PR# 13816 Allocating large ARRAY [DOUBLE] causes floating point exception
Problem Report Summary
Submitter: prestoat2000
Category: Runtime
Priority: Medium
Date: 2007/12/21
Class: Bug
Severity: Serious
Number: 13816
Release: 6.1.71477
Confidential: No
Status: Analyzed
Responsible: alexk_es
Environment: Mozilla/5.0 (X11; U; SunOS i86pc; en-US; rv:1.8.1.9) Gecko/20071111 Firefox/2.0.0.9
Solaris 10 on x86
Synopsis: Allocating large ARRAY [DOUBLE] causes floating point exception
Description
Allocating a large ARRAY [DOUBLE] (16777210 to 16777214 elements) causes a floating point exception instead of a "no more memory" or "object too big" exception. This seems to indicate a bug in the runtime.
To Reproduce
Compile with attached class and config file. Execute system with argument 16777210 (or any bigger number <= 16777214). System execution terminates with: ------------------------------------------------------------------------------- RUN-TIME root's set-up Floating point exception: <0000000000000000> Floating point exception. Exit -------------------------------------------------------------------------------
Problem Report Interactions
I extended test runtime015 to show that there are still some array sizes that cause a seg fault instead of "no more memory".

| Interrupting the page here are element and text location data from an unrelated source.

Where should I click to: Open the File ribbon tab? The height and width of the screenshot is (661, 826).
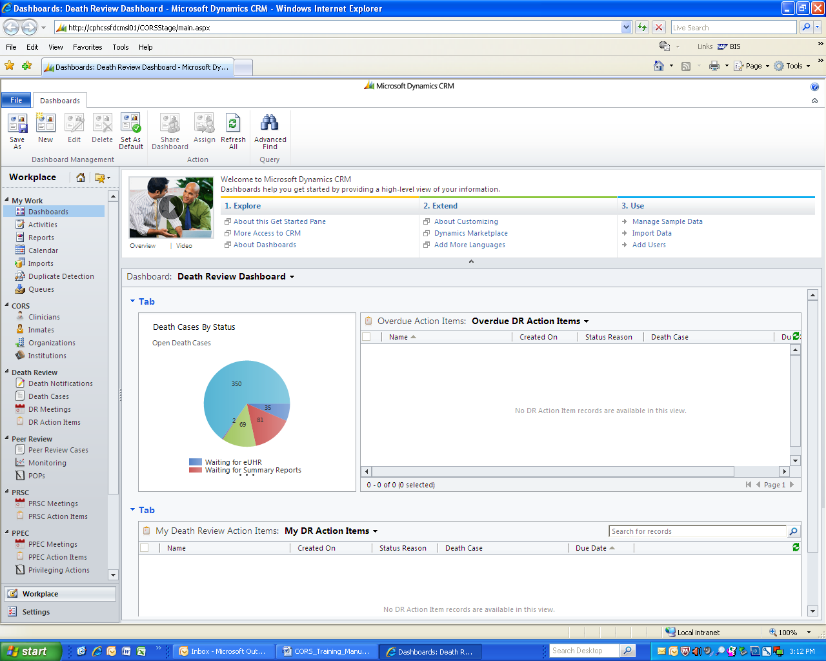[16, 100]
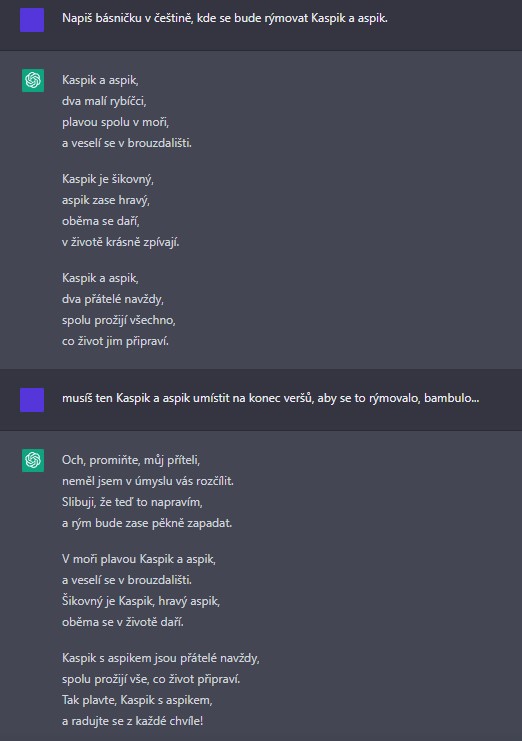
Task: Click the purple user avatar beside the first prompt
Action: [32, 20]
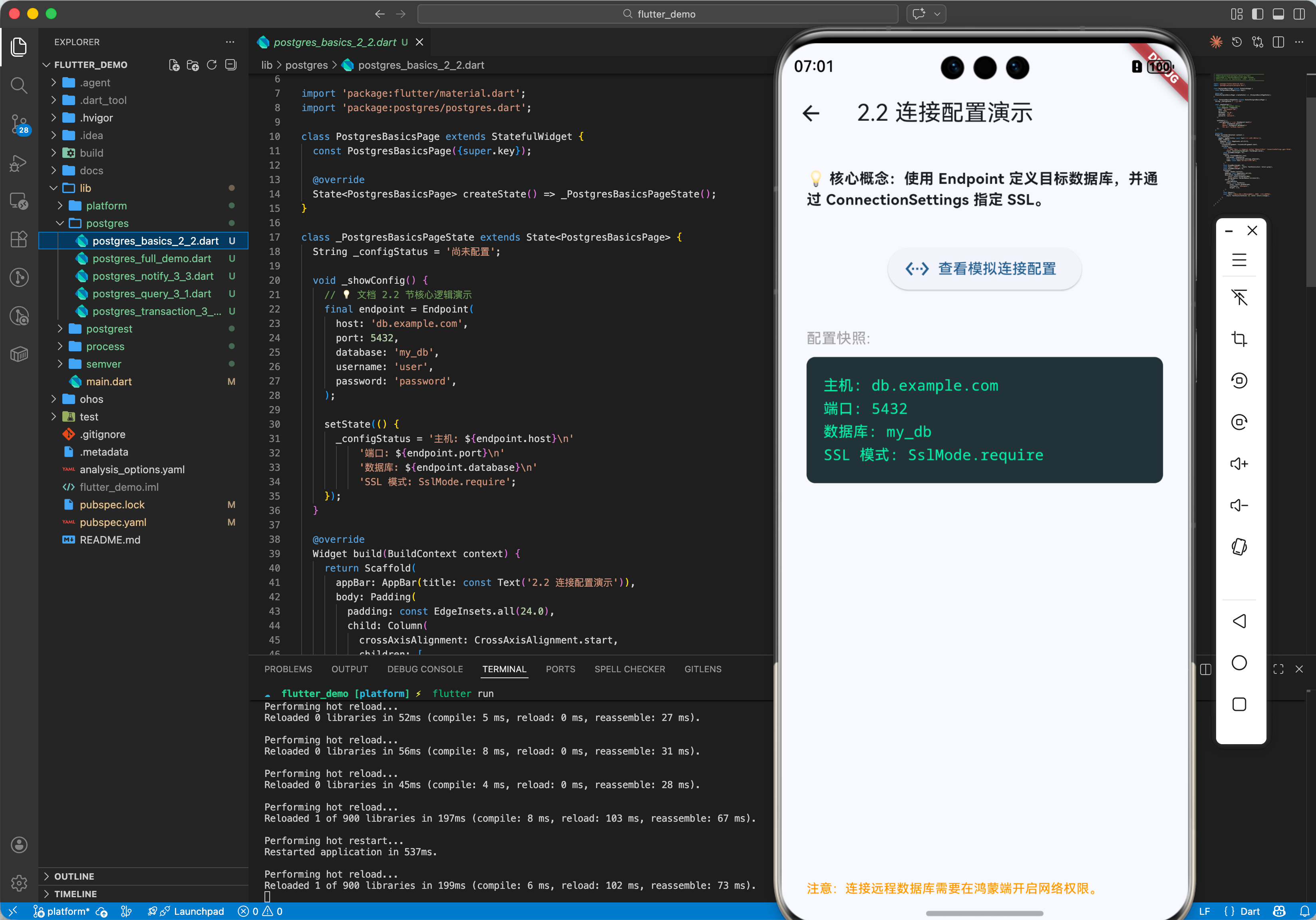The width and height of the screenshot is (1316, 920).
Task: Expand the OUTLINE section
Action: [74, 876]
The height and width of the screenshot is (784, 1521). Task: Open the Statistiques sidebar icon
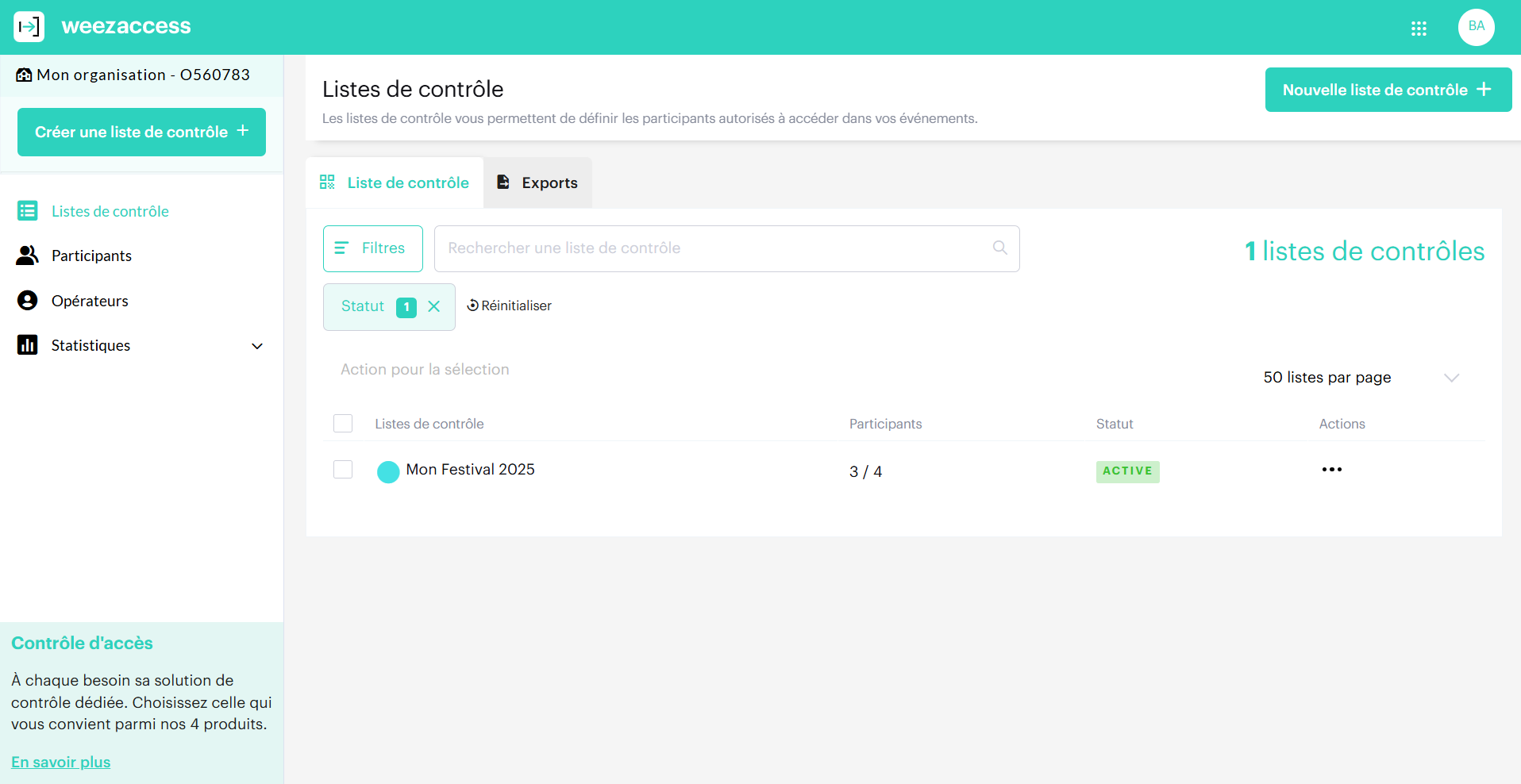29,344
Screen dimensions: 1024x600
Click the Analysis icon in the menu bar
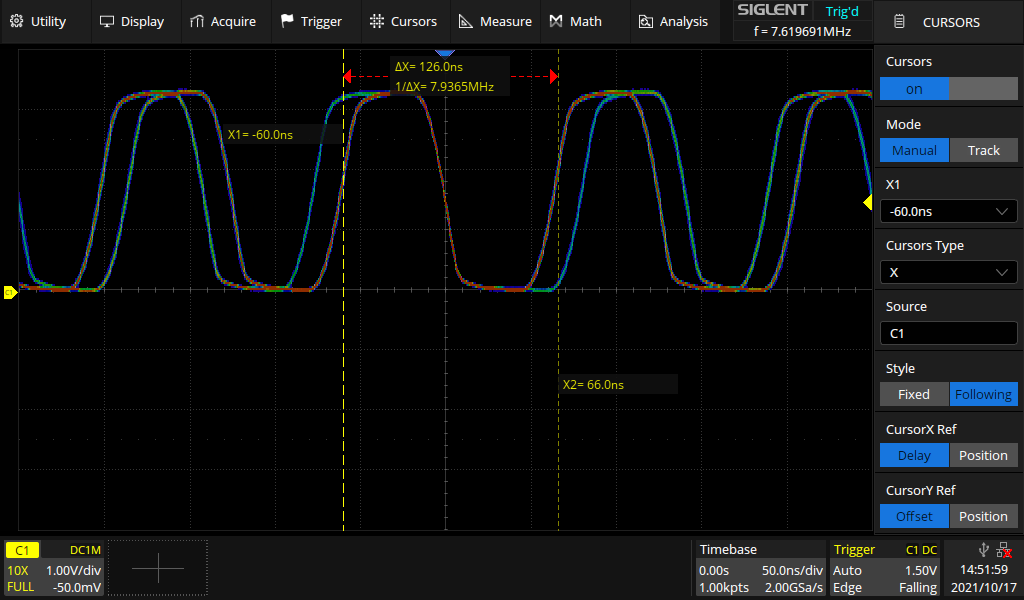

The incorrect tcf instructions (using execute_work instead of execute_final when system had just been finalized) were actually in test runtime012. I fixed them. But the other issue pointed out previously remains.
This problem does not seem to be completely fixed. If I melt with the class and config file from the original report (not freeze) and then execute marten 44% EIFGENs/test/W_code/test 16777210 Segmentation fault Execution of frozen code ends normally, with no seg fault or exception trace. Also, I noticed in the tcf file for eweasel test runtime015 several places where system was finalized but then the workbench version was executed (lines 41 and 54 of the tcf). Unless I am missing something, these need to be execute_final instructions instead of execute_work. So I think the tcf file needs to be extended to cover the melted case, as well as fixing the incorrect "execute" instructions.
Fixed in rev#80953 of EiffelStudio 6.5 intermediate release.
Extended test#runtime015 to cover this issue.
Ran system under dbx and got the following call stack when FPE occurs: signal FPE (integer divide by zero) in scollect at 0x8cc07be 0x08cc07be: scollect+0x0352: idivl %ecx,%eax (dbx) where =>[1] scollect(0x8cc16c4, 0x0), at 0x8cc07be [2] plsc(0x80470c4, 0x8cfd78c, 0x80470d8, 0x8cb0510, 0x80470d8, 0x8cb0518), at 0x8cc16bc [3] reclaim(0xfeffa7d8, 0x8cb0479, 0x8cfd78c, 0x80470c4, 0x8047218, 0x80470d8), at 0x8cc09a6 [4] main(0x2, 0x8047108, 0x8047114, 0x80470fc), at 0x8cb0518 In `scollect', the only divisions by a non-constant are division by `nbstat' or `nbstat - 1'. So apparently `nbstat' is 0 or 1. `nbstat' comes from nbstat = ++nb_stats[i]; where `i' is an argument to `scollect'. Since the call is from `plsc', it looks like `i' is GST_PART (which is 0). I'll let you figure out the rest.